New York-based Foursquare raised $45 million, mostly from existing investors, at a $250 million valuation, give or take. That’s a huge step down from the $650 million it was worth in 2013. It also announced that COO Jeff Glueck would replace co-founder Dennis Crowley as CEO. Wonder why?

Meanwhile, Square went public two months ago with about a $4 billion market cap, versus its private valuation of $6 billion. Around the same time, Fidelity wrote down its investment in messaging app Snapchat by 25%, just as Blackrock had done with its stake in Dropbox earlier in the year.

Those are all signs of the times. After solid growth for nearly four years, a new report from KPMG and CB Insights reveals that global venture funding and the number of deals fell off a cliff last quarter. The biggest pullbacks were in North America and Asia, particularly China, and late-stage mega-rounds – a hallmark of this technology cycle.

And with public markets fairing just as poorly, IPO exits will likely remain on the decline through 2016. In other words, things have just gotten a whole lot tougher for startups. For founders, CEOs and the boards that stand behind them, it’s time to get back to fundamentals and …

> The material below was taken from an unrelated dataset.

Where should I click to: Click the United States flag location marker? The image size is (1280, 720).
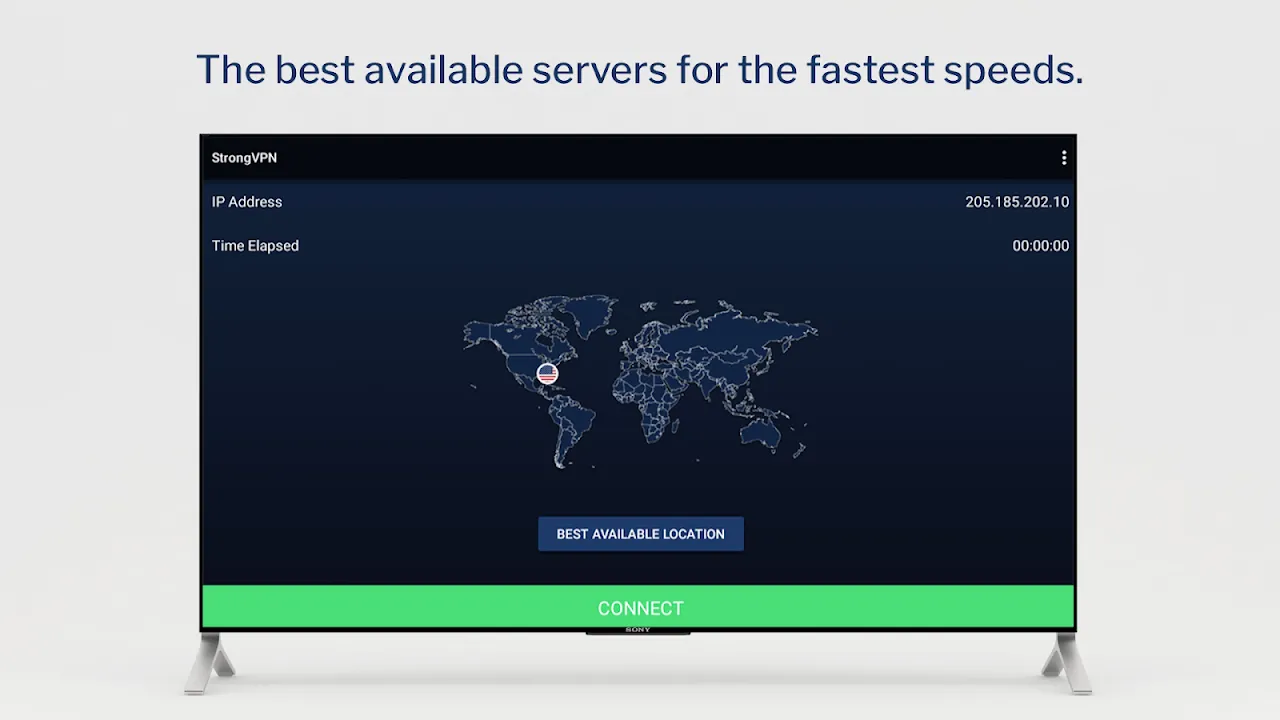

Quit overreaching. Call me old-fashioned, but I don’t really see the point in pursuing unjustified valuations if it means there’s a good chance of eating it later. No matter how you look at it, down rounds are momentum killers. Major business milestones and increasing valuations should go hand in hand. When they don’t, it’s dysfunctional and both startups and investors will pay for it sooner or later.

Feel the burn. Burn rates at tech startups have been way too high for way too long. When money’s cheap and lofty valuations are easy to come by, you can always raise more, but that’s over now. It’s time to get back to basics and bring your burn rate and capital needs in line with legitimate product, revenue and profit milestones. That is, if it’s not too late. I’m afraid a lot of unicorns will go the way of the dinosaur in a back-to-basics financing climate.

Focus. Whoever came up with the concept of “focus” must have worked at a Silicon Valley startup. It’s all about focus and discipline. First you focus on demonstrating a concept, then developing a product, gaining customer traction, growing market share and finally achieving profitability. It’s all about putting your head down and working 24x7 to achieve crazy milestones on fumes if you have to. It’s actually remarkably intoxicating … if you’re into that sort of thing.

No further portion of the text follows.